SOURCE »

<<<<

Please turn to Slide 8 to review several macroeconomic considerations, which support fundamental sector demand. Historically, , seaborne trade of refined products has been relatively correlated to global GDP growth. In January, the IMF upgraded its GDP growth estimates to 2.9% for this year due to stronger economic activity, primarily in the OECD and the reopening of China, which is now expected to grow 5.2% versus the recent historical low of 3% last year.

The IEA recently revised its global oil consumption to increase 2 million barrels per day or 2% to an average of approximately 102 million barrels per day for 2023. Adequate supply of crude oil should be available from OPEC+, which should adhere to its production quarters through the end of the year. According to the EIA, the U.S. should increase average oil production in 2023 by 4.7% to 12.5 million barrels per day. Exclusive of sanctioned countries, such as Venezuela and Iran, added oil production is expected from Canada, Norway and Guyana.

Now move to Slide 9. Over the longest term, we expect demand for the product tanker sector to be supported by refinery additions led by the Middle East and Asia. Drewry estimates that over 4.7 million barrels per day of new refinery capacity is scheduled to come online by 2026, mostly outside the OECD. Originally planned shutdowns are likely to slow given better refinery economics.

But over the long run, closures should further contribute to the importing of refined products into mature, large OECD markets and provide additional ton-mile expansion. As we approach seasonal refinery maintenance programs, mainly refineries, including those in the U.S. are experiencing solid throughput and healthy crack spreads in order to meet solid product demand. Buying cheap Russian crude oil has been a margin advantage for refineries primarily located in India and China, supporting domestic supplies and seaborne exports. Many of these cargoes consist of transportation fuels, which continue to be carried on MRs within the Asian region.

Let's move on to Slide 10. The product tanker supply picture is much clearer as the outlook for MR2s continues to look very promising. The order book is historically low with the limited new ordering for product tankers. According to Drewry, as of February 28, 2020, the order book for MR2s stood at 5.8% of the global fleet or 99 vessels of which only 31 are scheduled for delivery during the remainder of the year. Due to the surge in ordering of new containers ships, gas carriers and dry bulk vessels, many Asian yards don't have available construction slots for a month with deliveries until at least 2025. Delays in new-build deliveries continue to be a concern and slippage around 15% in 2022. Known decision-making process for tanker and new ordering is further complicated by ongoing developments in ship and engine designs, stricter environmental regulations, escalating ship-building costs as well as an evolving and still unclear selection of availability of lower carbon fuels.

>>>>

EXERCISE BRIEF »
In the product tanker commentary, how much new refinery capacity does Drewry estimate will come online by 2026?

DATA LINES »
<<<<

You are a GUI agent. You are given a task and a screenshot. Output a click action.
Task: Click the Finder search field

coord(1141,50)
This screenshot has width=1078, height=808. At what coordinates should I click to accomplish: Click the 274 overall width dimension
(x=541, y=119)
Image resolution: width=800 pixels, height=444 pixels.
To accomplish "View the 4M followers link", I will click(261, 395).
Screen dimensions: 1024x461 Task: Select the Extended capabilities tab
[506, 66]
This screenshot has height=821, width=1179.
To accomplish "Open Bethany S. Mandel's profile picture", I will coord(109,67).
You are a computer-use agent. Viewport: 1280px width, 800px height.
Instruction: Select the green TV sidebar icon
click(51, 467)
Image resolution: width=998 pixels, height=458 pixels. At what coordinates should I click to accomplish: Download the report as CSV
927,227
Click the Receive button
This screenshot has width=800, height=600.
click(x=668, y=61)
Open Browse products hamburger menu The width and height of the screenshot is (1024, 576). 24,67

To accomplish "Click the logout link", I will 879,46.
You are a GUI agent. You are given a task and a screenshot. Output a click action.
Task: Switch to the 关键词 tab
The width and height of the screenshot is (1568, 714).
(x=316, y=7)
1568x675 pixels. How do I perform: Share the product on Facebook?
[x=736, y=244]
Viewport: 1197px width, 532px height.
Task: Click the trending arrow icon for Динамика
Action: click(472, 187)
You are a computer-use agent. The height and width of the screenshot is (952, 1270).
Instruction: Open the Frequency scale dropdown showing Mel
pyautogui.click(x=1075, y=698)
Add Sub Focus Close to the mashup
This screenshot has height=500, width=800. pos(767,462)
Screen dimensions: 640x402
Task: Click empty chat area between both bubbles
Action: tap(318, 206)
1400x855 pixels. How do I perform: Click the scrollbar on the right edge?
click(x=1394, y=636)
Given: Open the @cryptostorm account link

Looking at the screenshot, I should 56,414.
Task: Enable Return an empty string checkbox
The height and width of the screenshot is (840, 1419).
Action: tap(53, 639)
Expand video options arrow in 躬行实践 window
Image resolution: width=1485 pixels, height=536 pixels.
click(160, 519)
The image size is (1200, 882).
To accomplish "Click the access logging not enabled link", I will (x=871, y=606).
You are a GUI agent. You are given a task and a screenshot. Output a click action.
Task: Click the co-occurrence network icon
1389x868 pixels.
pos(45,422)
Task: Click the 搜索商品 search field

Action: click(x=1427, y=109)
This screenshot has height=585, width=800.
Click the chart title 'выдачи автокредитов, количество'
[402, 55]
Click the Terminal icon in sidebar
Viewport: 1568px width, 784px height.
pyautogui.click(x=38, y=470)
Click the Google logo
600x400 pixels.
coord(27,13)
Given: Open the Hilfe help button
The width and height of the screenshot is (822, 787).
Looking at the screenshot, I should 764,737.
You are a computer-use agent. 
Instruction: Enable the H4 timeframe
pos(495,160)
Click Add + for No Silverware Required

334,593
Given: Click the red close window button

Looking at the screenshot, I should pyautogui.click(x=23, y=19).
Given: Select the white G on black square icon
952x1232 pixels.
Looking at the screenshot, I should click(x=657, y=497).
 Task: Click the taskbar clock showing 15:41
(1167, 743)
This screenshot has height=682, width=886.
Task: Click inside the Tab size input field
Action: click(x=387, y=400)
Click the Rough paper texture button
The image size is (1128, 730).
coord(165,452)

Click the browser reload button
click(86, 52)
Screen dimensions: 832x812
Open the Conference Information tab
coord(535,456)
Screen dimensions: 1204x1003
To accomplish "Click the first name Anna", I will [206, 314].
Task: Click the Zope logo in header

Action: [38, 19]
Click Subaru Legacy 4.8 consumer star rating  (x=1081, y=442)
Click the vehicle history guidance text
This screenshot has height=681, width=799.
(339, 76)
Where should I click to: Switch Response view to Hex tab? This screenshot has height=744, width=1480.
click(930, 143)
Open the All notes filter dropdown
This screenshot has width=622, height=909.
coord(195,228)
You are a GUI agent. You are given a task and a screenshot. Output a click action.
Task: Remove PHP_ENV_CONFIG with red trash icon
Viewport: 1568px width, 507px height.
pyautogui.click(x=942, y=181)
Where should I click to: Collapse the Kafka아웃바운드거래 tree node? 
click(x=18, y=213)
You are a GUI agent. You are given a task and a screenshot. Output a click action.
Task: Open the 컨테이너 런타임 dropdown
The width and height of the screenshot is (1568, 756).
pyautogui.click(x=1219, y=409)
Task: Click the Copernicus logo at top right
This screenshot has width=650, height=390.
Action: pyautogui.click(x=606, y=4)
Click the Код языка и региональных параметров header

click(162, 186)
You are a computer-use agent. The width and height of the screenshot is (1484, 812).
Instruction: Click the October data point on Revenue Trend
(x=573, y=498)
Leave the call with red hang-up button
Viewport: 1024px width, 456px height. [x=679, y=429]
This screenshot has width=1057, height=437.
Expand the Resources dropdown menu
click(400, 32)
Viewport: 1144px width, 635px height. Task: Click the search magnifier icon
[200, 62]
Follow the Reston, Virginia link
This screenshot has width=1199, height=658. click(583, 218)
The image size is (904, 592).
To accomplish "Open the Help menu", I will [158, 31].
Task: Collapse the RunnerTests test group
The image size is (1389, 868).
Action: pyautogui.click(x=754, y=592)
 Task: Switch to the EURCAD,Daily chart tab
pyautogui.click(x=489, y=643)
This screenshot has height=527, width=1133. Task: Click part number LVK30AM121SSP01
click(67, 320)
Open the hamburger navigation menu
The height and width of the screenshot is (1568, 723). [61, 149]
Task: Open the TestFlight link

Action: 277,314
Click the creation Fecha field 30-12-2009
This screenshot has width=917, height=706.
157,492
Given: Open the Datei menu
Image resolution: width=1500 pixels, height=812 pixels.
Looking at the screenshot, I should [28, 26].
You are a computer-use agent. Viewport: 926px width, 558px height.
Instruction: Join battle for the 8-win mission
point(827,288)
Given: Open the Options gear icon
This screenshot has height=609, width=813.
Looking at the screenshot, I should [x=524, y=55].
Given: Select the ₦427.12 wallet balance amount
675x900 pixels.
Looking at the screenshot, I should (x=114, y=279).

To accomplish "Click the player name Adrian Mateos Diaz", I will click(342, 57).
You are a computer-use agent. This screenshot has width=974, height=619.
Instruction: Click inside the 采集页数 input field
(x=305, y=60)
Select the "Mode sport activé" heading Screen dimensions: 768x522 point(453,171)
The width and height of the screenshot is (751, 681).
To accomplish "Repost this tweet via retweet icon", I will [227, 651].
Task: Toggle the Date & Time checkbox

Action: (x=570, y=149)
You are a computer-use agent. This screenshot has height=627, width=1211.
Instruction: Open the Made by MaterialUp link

>>>>

WORKED ANSWER »
Over 4.7 million barrels per day.